2022-04-06

Are You Ready for the Bear Stearns or Lehman Moment of this Cycle?

What triggered the 2008 financial crisis? There were many factors involved, but at heart is the flaw underlying the credit-money financial system: maturity mismatching.

If I lend you money today and you agree to pay me back in 30 years, only extreme failure and extreme outlier events will cause bankruptcy. If you run into trouble in year 5, am I going to worry that you won't repay me in 25 years? Hardly. I may become concerned and get involved with your business to make sure I am paid, but if you have backed that loan with assets, then I'm not going to be worried much at all. I might offer no interest this year. Pay me year 5 and 6 interest next year, plus a little penalty. Both of us survive and thrive.

Banks borrow short and lend long though.

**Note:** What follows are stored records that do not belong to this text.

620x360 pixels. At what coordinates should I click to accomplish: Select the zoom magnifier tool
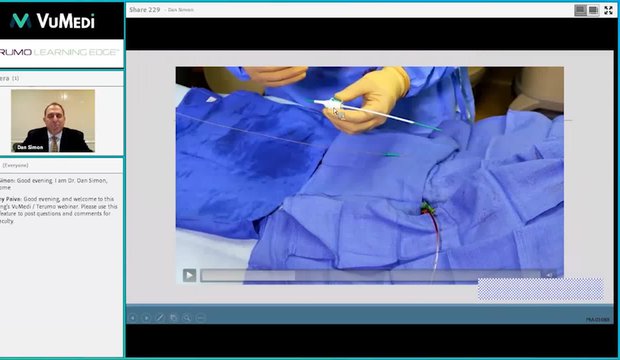(187, 318)
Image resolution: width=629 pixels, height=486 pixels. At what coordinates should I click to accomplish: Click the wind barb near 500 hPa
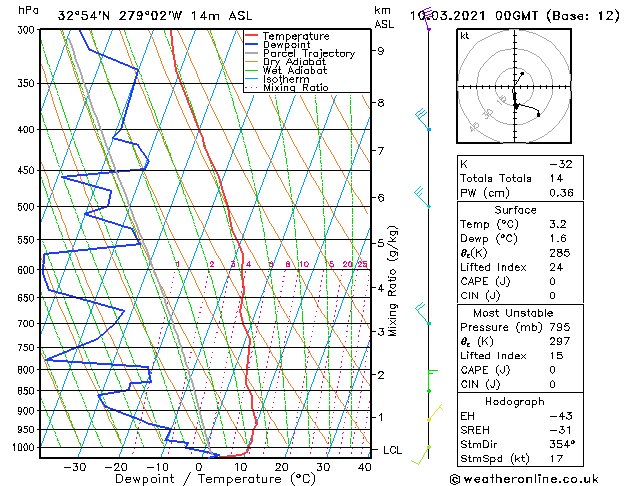pos(423,198)
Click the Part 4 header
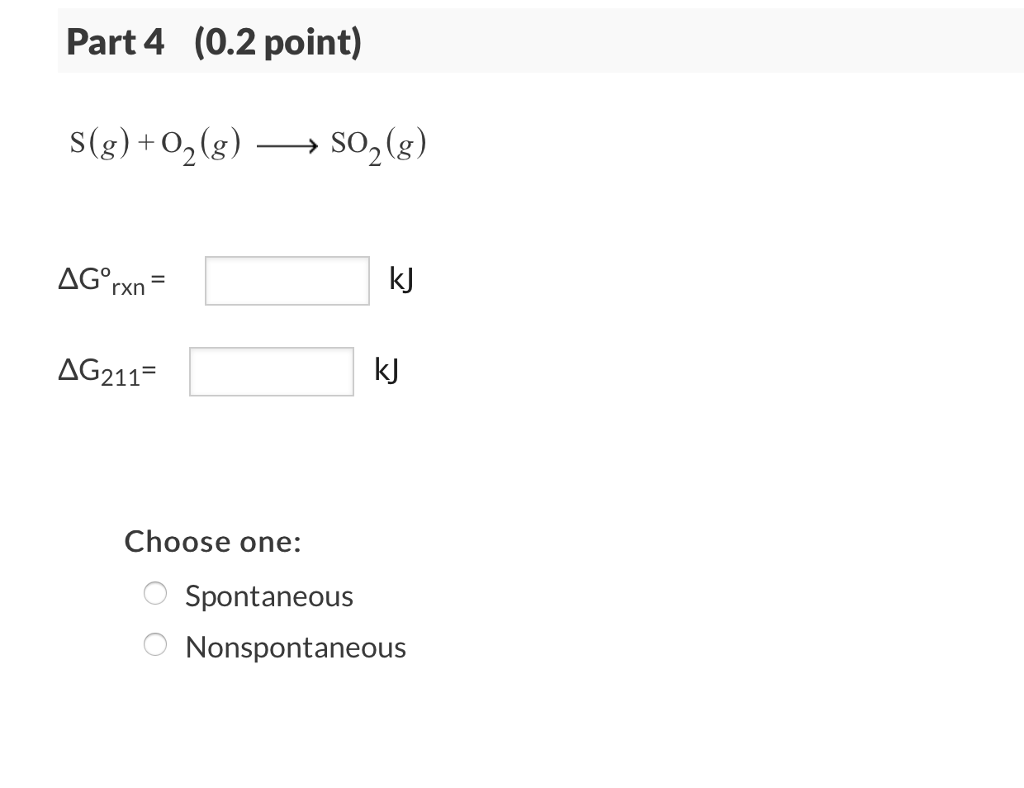 tap(116, 42)
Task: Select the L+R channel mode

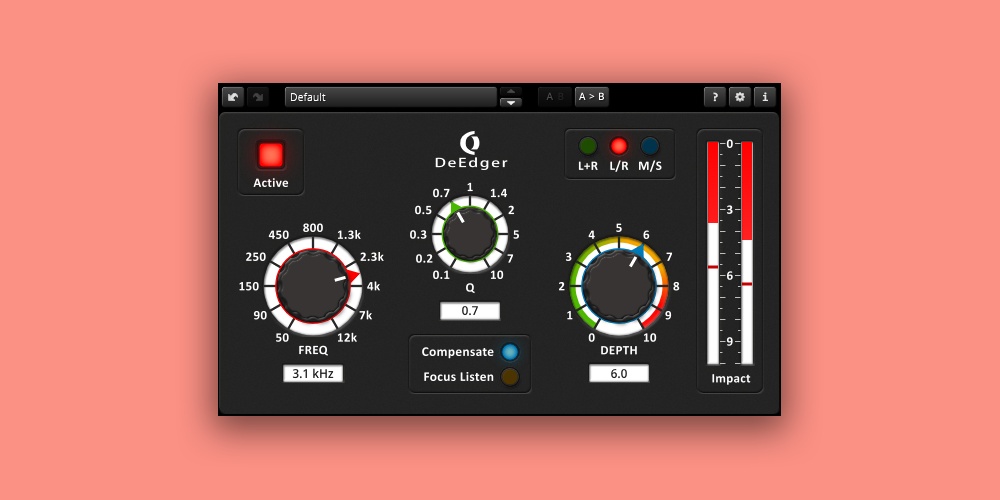Action: coord(588,145)
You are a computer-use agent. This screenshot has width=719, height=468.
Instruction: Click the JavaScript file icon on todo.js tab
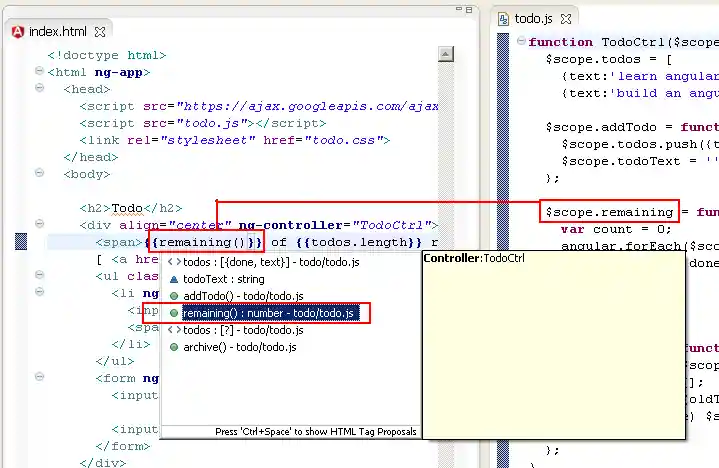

If I take out a 1-year loan that I have to roll every year, and I lend you that money for 30 years, then your problem in year 5 is a big deal. It becomes my bankruptcy in year 5 because my lenders want their money now and if they decide they can't get it back from me this year, they (or another lender) might not lend to me for year six. My liquidity goes from 100 to 0 instantly. Game over. Financial crisis for me, and the whole economy if everyone is doing the same.

Now think about someone who is selling commodities in the future and sources the supply later. When markets are functioning, it is easy. Sometimes prices are volatile, but manageable. What happens when it becomes illegal to buy from the main supplier?